Pasaje dado
==========

Repásese un polígrafo como Cervantes.
No deja de resultar sorprendente que quien encontrara la plenitud
del castellano en el Quijote no fuera
capaz de repetirlo, ni siquiera en su solo párrafo del
Persiles y Segismunda. Escrútese un poco más su
obra previa, la soporífera Galatea, las novelitas alegres
pero descartables, los entremeses livianos como canapés
y, salvo la rutinaria firma en todos esos títulos, ningún
rasgo puede hacer sospechar que el escriba de esas pequeñeces
pueda transformarse en autor
de esa felicidad, de ese sabrosísimo mamotreto por el que
discurren y son aporreados Quijote y Sancho.
Dicho de otro modo, si se
le resta a Cervantes su Quijote, queda
una firma no mucho más conmovedora que la de Vélez
de Guevara. Por supuesto, se puede aducir al respecto que, así
como Cide Hamete reclama que el ingenioso Quijote nació
y murió para él, Cervantes nació, vivió
y se extinguió para escribir las aventuras de su ingenioso
hidalgo y que el resto poco debería importar. Pero de todas
formas, queda todavía la curiosidad de saber cómo
fue posible que escriba por décadas tan menor se volviera
el máximo exponente de su lengua para luego abandonarse
al bodrio.

==========

Datos proporcionados
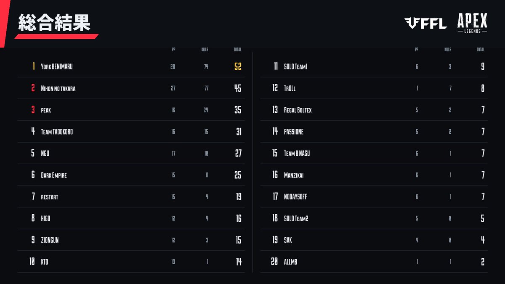
Task: Click York BENIMARU's gold total score 52
Action: [x=238, y=66]
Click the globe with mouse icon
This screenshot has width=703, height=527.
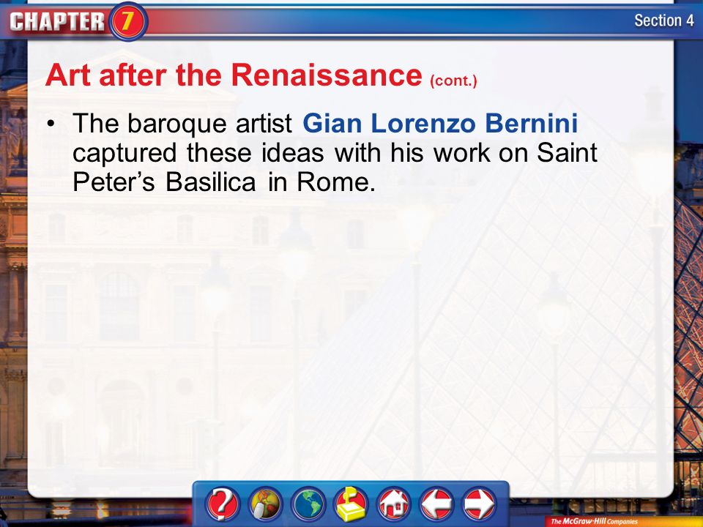266,504
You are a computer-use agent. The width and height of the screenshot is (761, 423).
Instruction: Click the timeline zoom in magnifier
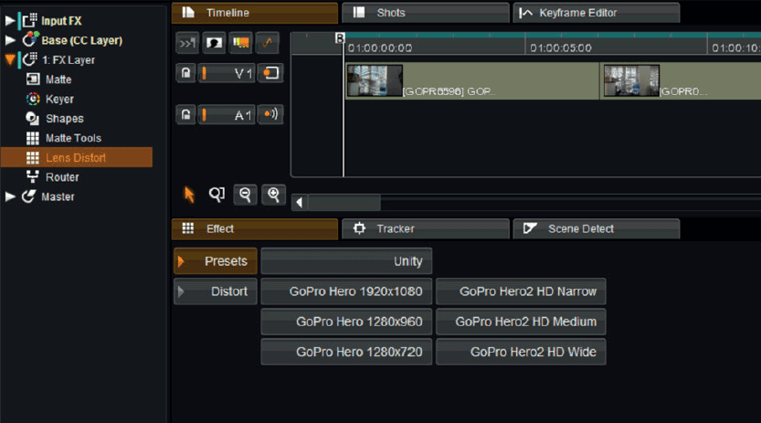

==========

Instrucciones de trabajo
A) Indique si cada afirmación concuerda con el pasaje sobre Cervantes y responda sí o no, con las palabras decisivas del pasaje citadas textualmente: (i) el pasaje califica la Galatea de soporífera; (ii) según el pasaje, Cervantes logró repetir la plenitud del castellano del Quijote en el Persiles y Segismunda; (iii) el pasaje compara los entremeses con canapés.
B) Enumere todas las obras de Cervantes que el pasaje sobre Cervantes menciona por su título.

Respuestas por tarea
A)
(i) Sí: «la soporífera Galatea».
(ii) No: «no fuera capaz de repetirlo, ni siquiera en su solo párrafo del Persiles y Segismunda».
(iii) Sí: «los entremeses livianos como canapés».

B) Quijote; Persiles y Segismunda; Galatea.